Crostini with Porcini Butter and Summer Truffles
Wine Pairing: I like a rich red wine like a Barolo, Amarone, or Chianti Classico. It's a perfect appetizer before a roast meat dinner.
- 8 ounces high quality lightly salted or unsalted butter (I use lightly salted imported Irish butter)
- 4 tablespoons porcini powder
- ½ cup summer truffle peelings
- 2 French baguettes
- 4 tablespoons minced parsley for garnish (optional)
- Preheat the broiler in your oven.
- Bring the butter to room temperature.
- In small bowl, combine the butter and porcini powder. If you used unsalted butter, add salt to taste.
- Slice the baguettes into very thin slices.

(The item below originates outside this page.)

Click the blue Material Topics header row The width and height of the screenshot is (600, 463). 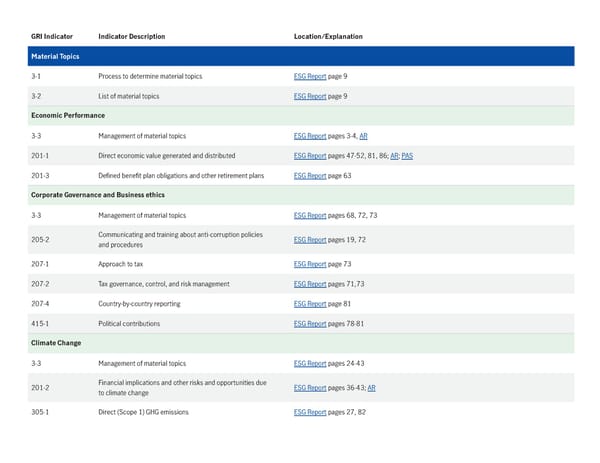[x=300, y=56]
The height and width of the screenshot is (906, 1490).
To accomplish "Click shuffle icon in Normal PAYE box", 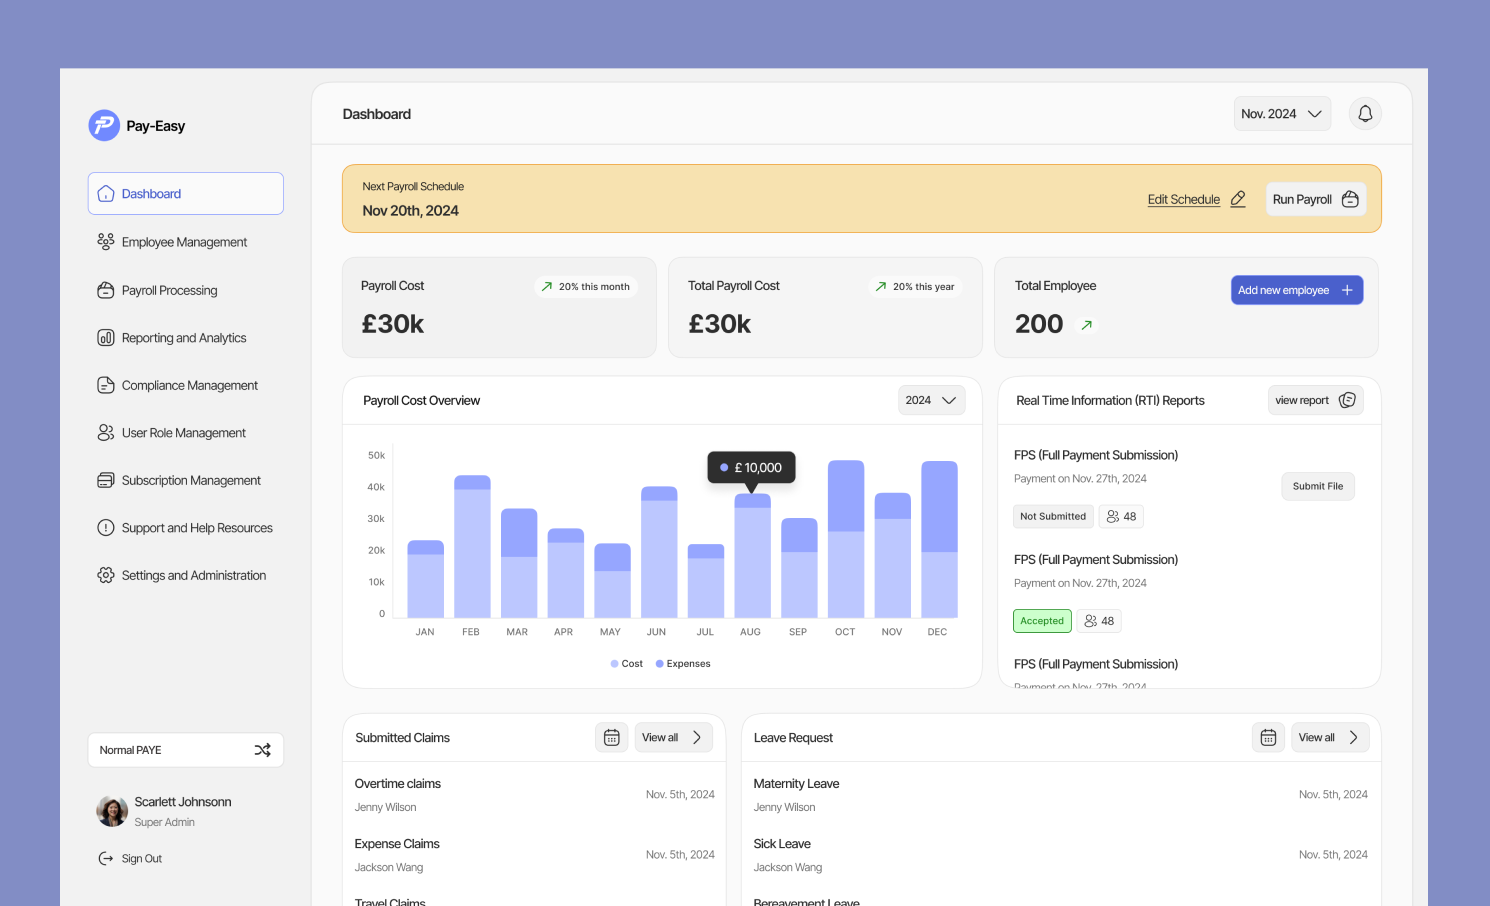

- Place on a cookie tray and toast until golden brown on one side, then remove from the oven.
- Spread about 1 teaspoon of butter on the untoasted side of the baguette slices.
- Add a good pinch of truffles, and sprinkle with minced parsley if you like.
You need dried porcini mushrooms to make the powder. Porcini is a catchall term for a few species of Boletus mushrooms, the best being Boletus edulis. Simply grind the dried porcini in a spice grinder. You will notice a lot of porcini dust when you open the top of the grinder. Don’t worry about it. It’s mostly dried spores. One and a half cups of loosely packed dried porcini mushrooms will grind up to about ½ cup of powder. You can keep excess powder in a clean ball jar in your pantry. The flavor will hold for about a year.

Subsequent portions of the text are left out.